Beperkt zicht op de werkelijkheid

De kanttekening bij het verhaal van De Bruijn werd in een afsluitende column geplaatst door Sjoerd de Jong, journalist en publicist, en thans werkzaam als ombudsman bij NRC Handelsblad. “De werkelijkheid komt er wel erg bekaaid vanaf.”
De Jong is sceptisch over het fenomeen framing, zo erkende hij. “Want in feite komt het erop neer je verhaal neer te zetten ten koste van de ander. Framing is geen retoriek bedrijven maar macht uitoefenen. En we komen het inmiddels overal tegen. Je kunt geen krant meer openslaan of allerlei frames proberen zich naar de voorgrond te drukken. De vraag is of dat wel zo goed is voor de kwaliteit van het publieke debat.”
Een voorbeeld is het nieuws over de massale aanrandingen in Keulen. “Toen het NRC daar op zijn website over berichtte, was het daderprofiel nog niet bekend.
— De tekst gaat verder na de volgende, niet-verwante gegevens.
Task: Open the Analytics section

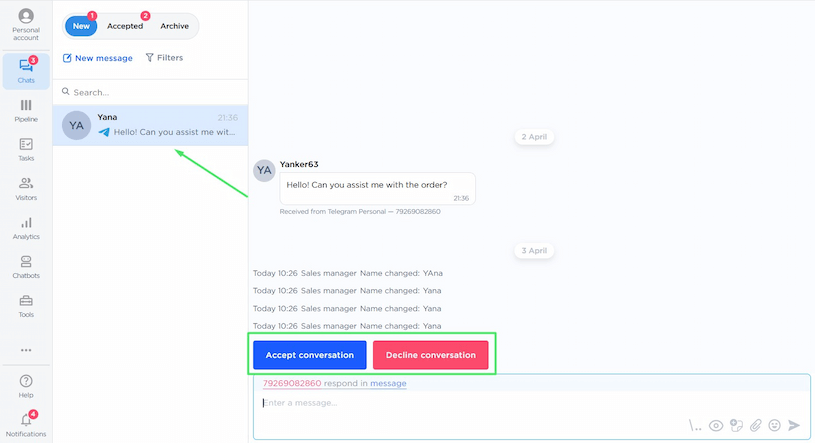Action: [26, 227]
Dat leidde meteen tot reacties: waarom staat er niet bij dat het Arabieren zijn? Zelfs de lezers waren toen aan het reframen.”
In Den Haag zijn de politici inmiddels zo getraind in het framen en reframen dat ze amper de krant nog halen met meer dan een frame. “Een groot achtergrondinterview is onmogelijk meer te houden, omdat er altijd een bepaalde boodschap moet worden overgedragen. Op die manier kan framing leiden tot hyperregie op wat de krant mag halen en de lezer kan bereiken.”
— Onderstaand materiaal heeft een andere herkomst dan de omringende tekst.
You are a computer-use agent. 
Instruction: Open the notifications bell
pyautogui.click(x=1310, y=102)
En dat beperkt het zicht op de werkelijkheid, benadrukte De Jong. “Een frame is goed omdat het focus aanbrengt, zo is het argument. Maar dat doen oogkleppen ook. Je kunt het dus zowel positief als negatief opvatten. Voor journalisten is framing hoe dan ook een probleem. Journalistiek staat namelijk voor waarheidsvinding en vereist een onbelemmerd zicht op de werkelijkheid. De werkelijkheid is voor mijn beroepsgroep het allerbelangrijkst. Dat verklaart waarom ik aan framing toch een wat knagend gevoel overhoud.”

  • Klik hier voor het eerder door vngutrecht.nl gehouden interview met Hans de Bruijn
Toon 3 van 3
Delen.

Reacties zijn uitgeschakeld.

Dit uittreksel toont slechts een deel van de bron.